**GIVEN RECORDS:**

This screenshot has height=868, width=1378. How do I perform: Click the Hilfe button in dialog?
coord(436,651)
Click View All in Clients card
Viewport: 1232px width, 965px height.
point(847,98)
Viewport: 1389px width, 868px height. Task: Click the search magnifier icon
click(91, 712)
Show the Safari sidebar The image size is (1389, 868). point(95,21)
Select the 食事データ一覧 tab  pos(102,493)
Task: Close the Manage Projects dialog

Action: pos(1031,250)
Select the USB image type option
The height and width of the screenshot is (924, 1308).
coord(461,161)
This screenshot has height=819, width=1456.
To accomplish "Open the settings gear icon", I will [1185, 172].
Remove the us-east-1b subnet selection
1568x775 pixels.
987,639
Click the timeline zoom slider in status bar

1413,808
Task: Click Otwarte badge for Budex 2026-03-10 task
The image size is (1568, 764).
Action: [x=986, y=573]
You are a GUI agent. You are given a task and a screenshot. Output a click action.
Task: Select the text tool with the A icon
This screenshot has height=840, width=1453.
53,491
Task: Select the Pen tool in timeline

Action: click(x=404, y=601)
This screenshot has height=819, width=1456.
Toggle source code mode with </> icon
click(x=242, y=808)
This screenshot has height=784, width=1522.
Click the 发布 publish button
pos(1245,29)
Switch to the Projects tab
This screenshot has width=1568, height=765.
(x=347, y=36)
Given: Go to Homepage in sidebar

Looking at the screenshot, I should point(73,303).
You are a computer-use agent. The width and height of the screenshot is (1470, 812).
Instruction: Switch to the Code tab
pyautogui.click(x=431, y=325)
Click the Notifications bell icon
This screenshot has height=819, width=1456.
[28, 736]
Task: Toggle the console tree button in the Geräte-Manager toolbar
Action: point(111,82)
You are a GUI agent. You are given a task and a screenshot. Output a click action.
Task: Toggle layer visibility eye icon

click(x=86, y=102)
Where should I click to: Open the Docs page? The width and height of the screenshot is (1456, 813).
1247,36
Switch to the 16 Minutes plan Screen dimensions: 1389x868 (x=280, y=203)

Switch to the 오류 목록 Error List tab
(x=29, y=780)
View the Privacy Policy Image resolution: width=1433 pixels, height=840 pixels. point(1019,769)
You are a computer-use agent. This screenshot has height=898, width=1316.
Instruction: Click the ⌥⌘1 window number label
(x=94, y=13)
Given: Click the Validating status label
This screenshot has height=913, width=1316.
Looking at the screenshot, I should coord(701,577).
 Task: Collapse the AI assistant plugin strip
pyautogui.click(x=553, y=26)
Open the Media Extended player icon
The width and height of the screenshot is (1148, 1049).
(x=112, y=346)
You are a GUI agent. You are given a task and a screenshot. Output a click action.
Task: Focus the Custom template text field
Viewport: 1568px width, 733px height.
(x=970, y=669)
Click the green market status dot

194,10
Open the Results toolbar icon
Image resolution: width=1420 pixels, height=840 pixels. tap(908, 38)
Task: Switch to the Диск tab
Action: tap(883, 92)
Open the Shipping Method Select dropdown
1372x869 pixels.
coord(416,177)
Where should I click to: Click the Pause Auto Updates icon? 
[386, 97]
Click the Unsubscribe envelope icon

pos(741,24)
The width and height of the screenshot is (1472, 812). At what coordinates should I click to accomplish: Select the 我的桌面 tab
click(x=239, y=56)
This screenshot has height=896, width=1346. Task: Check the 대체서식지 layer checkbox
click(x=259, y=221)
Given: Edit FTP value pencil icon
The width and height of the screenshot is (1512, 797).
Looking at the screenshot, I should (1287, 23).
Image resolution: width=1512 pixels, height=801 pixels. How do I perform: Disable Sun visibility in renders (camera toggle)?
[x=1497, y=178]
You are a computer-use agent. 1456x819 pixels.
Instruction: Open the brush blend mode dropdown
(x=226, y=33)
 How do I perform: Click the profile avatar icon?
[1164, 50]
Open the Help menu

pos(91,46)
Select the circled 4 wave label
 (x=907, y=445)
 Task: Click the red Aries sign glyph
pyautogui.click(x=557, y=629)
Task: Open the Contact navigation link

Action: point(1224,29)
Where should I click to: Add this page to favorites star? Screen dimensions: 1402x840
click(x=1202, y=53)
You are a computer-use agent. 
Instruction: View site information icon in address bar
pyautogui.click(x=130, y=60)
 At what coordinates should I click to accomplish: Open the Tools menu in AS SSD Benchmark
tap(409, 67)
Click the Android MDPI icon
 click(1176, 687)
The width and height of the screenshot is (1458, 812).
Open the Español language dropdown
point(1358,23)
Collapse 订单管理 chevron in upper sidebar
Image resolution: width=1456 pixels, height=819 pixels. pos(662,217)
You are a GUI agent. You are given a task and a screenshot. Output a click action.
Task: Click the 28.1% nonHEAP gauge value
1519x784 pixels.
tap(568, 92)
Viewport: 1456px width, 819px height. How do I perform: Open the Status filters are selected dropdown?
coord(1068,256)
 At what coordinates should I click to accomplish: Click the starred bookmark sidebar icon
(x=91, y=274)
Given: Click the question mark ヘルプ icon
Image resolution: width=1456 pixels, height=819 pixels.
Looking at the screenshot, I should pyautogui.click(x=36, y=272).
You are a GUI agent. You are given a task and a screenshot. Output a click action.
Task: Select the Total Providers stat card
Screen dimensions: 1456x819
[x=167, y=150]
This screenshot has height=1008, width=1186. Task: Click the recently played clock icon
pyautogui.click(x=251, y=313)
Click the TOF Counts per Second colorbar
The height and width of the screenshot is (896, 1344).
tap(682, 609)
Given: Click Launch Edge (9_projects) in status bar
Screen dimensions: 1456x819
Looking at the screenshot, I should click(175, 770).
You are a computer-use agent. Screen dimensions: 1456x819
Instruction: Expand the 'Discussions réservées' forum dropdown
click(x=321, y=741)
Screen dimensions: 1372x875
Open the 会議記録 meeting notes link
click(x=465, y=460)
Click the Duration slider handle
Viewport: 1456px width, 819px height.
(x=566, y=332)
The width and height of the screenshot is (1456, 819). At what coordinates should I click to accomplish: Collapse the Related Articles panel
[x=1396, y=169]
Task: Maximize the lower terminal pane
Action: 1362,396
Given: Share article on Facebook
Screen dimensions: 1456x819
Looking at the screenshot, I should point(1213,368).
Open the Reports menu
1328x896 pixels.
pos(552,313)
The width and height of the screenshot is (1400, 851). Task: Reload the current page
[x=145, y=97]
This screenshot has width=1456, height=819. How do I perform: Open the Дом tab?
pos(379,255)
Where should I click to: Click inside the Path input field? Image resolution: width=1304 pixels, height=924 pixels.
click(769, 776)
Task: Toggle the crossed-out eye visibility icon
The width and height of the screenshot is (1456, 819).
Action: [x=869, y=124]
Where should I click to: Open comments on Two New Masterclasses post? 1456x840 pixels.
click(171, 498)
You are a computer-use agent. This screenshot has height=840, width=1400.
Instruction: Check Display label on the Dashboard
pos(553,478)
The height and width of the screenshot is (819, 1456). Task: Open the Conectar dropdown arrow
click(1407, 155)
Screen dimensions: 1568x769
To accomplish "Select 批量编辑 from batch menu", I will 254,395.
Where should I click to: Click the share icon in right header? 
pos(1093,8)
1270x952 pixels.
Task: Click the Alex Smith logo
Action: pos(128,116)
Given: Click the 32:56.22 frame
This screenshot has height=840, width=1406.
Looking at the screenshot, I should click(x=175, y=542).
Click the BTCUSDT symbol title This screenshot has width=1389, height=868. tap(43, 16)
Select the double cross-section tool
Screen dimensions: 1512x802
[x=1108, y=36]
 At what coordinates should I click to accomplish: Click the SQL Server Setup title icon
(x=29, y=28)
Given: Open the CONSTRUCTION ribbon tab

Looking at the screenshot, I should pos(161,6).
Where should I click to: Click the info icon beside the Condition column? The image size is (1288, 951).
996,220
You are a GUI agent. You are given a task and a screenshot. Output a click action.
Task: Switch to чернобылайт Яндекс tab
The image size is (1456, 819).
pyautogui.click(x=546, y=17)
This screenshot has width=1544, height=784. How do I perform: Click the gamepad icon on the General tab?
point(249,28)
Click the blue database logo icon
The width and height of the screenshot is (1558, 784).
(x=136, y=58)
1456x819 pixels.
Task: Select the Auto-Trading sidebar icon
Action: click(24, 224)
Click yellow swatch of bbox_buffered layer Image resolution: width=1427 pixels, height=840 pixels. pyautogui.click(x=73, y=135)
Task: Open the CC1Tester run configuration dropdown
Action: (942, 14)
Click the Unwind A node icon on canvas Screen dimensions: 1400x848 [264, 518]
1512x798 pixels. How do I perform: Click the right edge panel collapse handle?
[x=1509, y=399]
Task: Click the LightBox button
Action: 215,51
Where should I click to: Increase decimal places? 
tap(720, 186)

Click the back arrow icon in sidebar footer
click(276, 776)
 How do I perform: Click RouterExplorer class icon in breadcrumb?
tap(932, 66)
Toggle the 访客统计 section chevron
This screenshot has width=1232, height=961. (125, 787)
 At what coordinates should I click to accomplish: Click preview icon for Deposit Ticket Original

**WORK TO BE COMPLETED:**
Look through the entries above, find each line containing "text", and copy it.

**SOLUTION TO THE EXERCISE:**
Task: Select the text tool with the A icon
Task: Focus the Custom template text field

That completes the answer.